Make ApproximateBestSubset optimize for amount of inputs #10100

RHavar commented at 9:22 PM on March 27, 2017: contributor

… rather than minimizing change amount.

This is more of a discussion issue, to see if this is appropriate. I haven't tested it (and indeed, it's going to break all coin selection tests).

The current coin selection code is a bit weird and already aggressively spends small inputs, as if you are sending N, it first tries to only use inputs less than N. (Actually, I've commented it all out in the version of code I run, as I've found it to be rather harmful). But anyway ApproximateBestSubset is only used when the it can't source N from inputs <= N -- so I think it makes sense to use a totally different algorithm.

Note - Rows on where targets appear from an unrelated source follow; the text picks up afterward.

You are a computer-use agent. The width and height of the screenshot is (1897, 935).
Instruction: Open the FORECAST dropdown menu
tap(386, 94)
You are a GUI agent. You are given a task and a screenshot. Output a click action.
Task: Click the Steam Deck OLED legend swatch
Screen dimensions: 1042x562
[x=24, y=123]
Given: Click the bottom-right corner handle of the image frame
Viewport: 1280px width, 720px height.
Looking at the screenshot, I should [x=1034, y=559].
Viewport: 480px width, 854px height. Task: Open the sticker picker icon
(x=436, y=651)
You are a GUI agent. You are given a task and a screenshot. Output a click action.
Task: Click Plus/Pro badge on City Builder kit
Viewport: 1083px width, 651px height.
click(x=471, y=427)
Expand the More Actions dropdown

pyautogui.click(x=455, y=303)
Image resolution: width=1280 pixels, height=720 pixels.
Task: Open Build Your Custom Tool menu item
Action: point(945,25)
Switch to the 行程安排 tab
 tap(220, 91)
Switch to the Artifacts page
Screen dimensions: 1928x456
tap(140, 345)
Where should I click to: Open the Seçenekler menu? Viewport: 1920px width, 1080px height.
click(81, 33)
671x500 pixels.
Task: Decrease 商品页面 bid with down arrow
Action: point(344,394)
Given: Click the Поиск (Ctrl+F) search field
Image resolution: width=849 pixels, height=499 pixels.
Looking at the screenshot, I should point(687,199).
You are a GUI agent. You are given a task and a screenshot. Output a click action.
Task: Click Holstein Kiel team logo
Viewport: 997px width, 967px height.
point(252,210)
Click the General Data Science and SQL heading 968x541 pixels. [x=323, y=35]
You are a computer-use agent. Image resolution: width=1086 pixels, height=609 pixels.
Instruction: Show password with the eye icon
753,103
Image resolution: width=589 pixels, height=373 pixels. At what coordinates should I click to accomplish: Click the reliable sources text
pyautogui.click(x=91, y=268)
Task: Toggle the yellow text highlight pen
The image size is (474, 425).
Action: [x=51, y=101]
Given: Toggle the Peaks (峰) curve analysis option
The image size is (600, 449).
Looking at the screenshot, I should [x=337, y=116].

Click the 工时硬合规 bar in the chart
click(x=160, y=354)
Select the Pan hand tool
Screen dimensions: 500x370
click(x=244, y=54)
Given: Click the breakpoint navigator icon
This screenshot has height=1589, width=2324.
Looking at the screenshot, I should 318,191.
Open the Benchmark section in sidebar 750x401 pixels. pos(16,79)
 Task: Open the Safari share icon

And instead of trying to minimize the change (which is a wet dream for wallet clustering services), I think it makes sense to instead try optimize for the amount of inputs you need to use.

--

And in a more radical note:

I think it's really important to have a bunch of different coin selection algorithms to pick from. One-size fits all is pretty painful. When I'm sending transactions at 200satoshi/byte, I really, really don't want to consolidating all my unspents and don't care if I'm grinding dust outputs. However, when when I'm sending an ultra-low priority transaction (e.g. sending money from my hot wallet to cold storage) and only paying 5 sat/byte, the more utxo consolidation the better!

Make ApproximateBestSubset optimize for amount of inputs, rather than minimizing change 476a1bef8b

RHavar force-pushed on Mar 27, 2017

fanquake added the label Wallet on Mar 27, 2017

instagibbs commented at 2:43 AM on March 30, 2017: member

@Xekyo has done some work on coin selection

jonasschnelli commented at 10:22 AM on April 19, 2017: contributor

Needs rebase. Ping @Xekyo

Xekyo commented at 1:04 PM on April 25, 2017: member

If you want to minimize the number of inputs, you could just use Largest First selection as many have discovered before you. However, you will then create a large number of UTXOs that you'll need to spend in the future (when fees perhaps are even higher). In my simulations FIFO and random selection performed reasonably well among naive approaches.

One of the coin selection strategies that I've evaluated for my Master's thesis was aiming to create a change output of the same size as the amount to send. This did not perform well as a singular strategy in my tests, however, you seem to have different criteria to evaluate fitness.

RHavar commented at 1:19 PM on April 25, 2017: contributor

@Xekyo Keep in mind this isn't purely a "optimize for amount of inputs", as it only changes ApproximateBestSubset which is a fallback after the other stuff fails (which already heavily tries to consolidate utxo's).

Also one assumption you make, which doesn't necessarily hold up for "power users" is that sending transactions is the only way to consolidate the utxo set. This isn't really true for services anymore that are starting to do consolidation with ultra low-fee transactions for off peak times, and something that could even be exposed to the wallet directly.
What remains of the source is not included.